# Buying pup without health clearances



## cedarsedge (Sep 21, 2006)

I have a ? for everyone would you buy a lab pup without health clearances? I mean without OFA done on either parent or eyes certification done. CNM is a new test but something that has been around for a long time. I know pups without these clearnaces doen are cheaper, but I woudl hate to take 1 home to my kids and a year later have a displasic dog. Curious to hear what you think. Dan


----------



## rb.number3 (Jun 15, 2004)

I would never have a dog bred, without all OFA's elbows and hips, and Cerf done on both Sire and Dam.
And I surely would never buy a dog or puppy, without the same being
done on them. And Dan, you are very correct, in saying the purchase
price of a puppy is small, in the cost of owning a dog. The difference
between, a $200.00 puppy and a Health Guaranteed $500.00 puppy,
is about one bag of dog food per year, over the dogs lifetime. Very small
price to pay, to put the odds in your favor, of owning a healthy 10 yr old
dog. The Classifieds are full of $200.00 puppies, and do you know why?
Old Buck, slipped over to the neighbors, and buy gosh if Rosie didn't
have puppies 65 days later. They sure look like labs. 
Ok, Ok, I will quit. But truly, this is why we have cheap puppies. 
If I have a litter and charged $150-$200 for a puppy, I could not even pay
the stud fees, for many of the Sires that we have bred are dogs too. 
I am sure people have owned some great dogs, that have come from
some of these types of breedings.

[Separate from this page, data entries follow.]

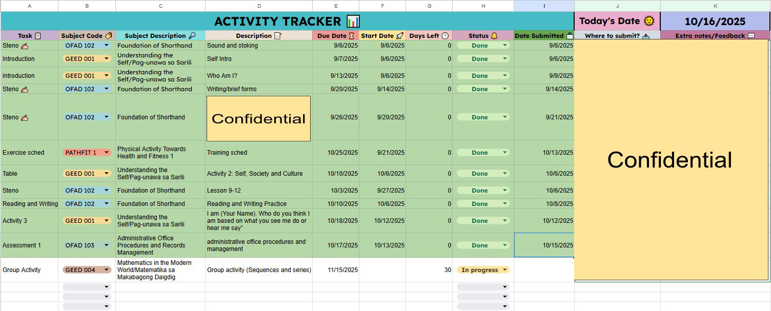Select column I header

544,6
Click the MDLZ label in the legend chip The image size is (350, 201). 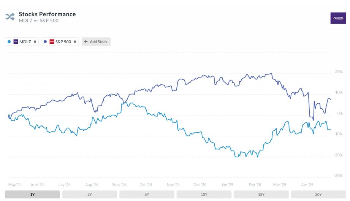click(25, 42)

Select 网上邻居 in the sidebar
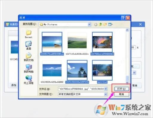29,80
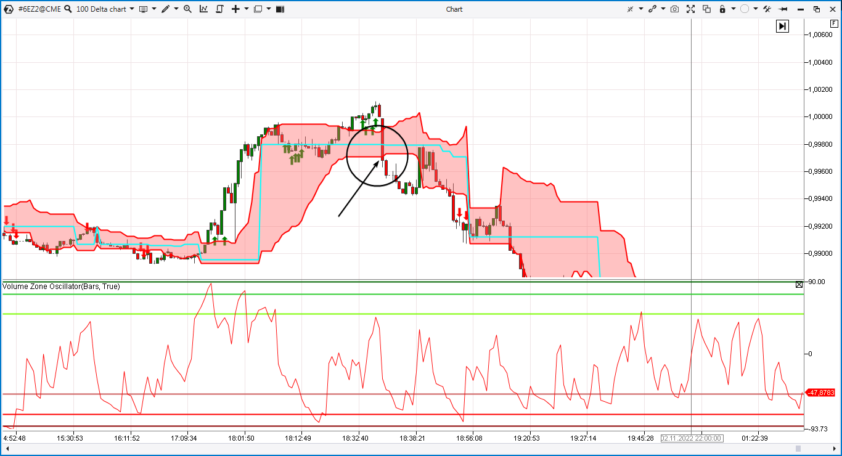Click the #6EZ2@CME instrument name
This screenshot has height=456, width=842.
(x=39, y=9)
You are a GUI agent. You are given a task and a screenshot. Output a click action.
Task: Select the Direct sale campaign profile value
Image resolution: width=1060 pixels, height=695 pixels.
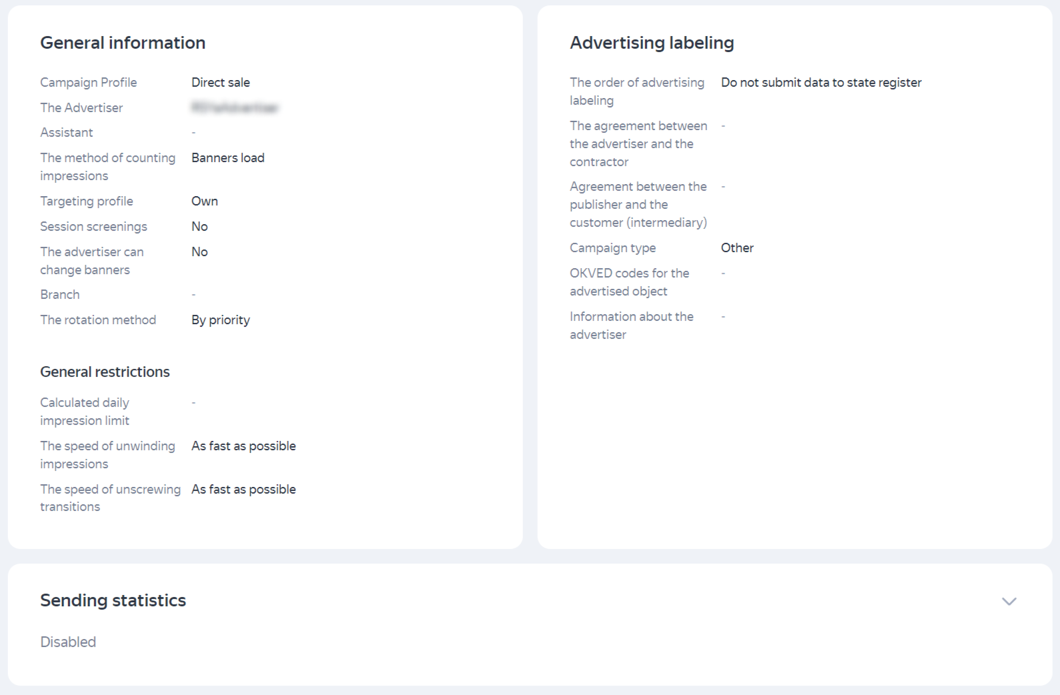click(220, 83)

But how many of these types of
breedings, end up with failures ?? 
No, I'm not the part of the labrador ethics crew. I am just a person, that 
has a passion for the Labrador Retriever, and the direction the breed is
going. Just my opinion.


----------



## ryanps18 (Jun 23, 2006)

I would not buy a dog without health certs nor would I buy a dog witout some guarntee. If money is an issue find a lab rescue center and adopt one from them. I have said this before and still believe it today indiscriminant backyard breeders are going to be the downfall of this breed.


----------



## Dak (Feb 28, 2005)

Short answer...no


----------



## gonehuntin' (Jul 27, 2006)

Longer answer: Never, ever.


----------



## always_outdoors (Dec 17, 2002)

I would under only certain conditions. First, I would have to have known both the Mother and Father pretty well meaning I have seen both dogs work, their age, what they look like, etc...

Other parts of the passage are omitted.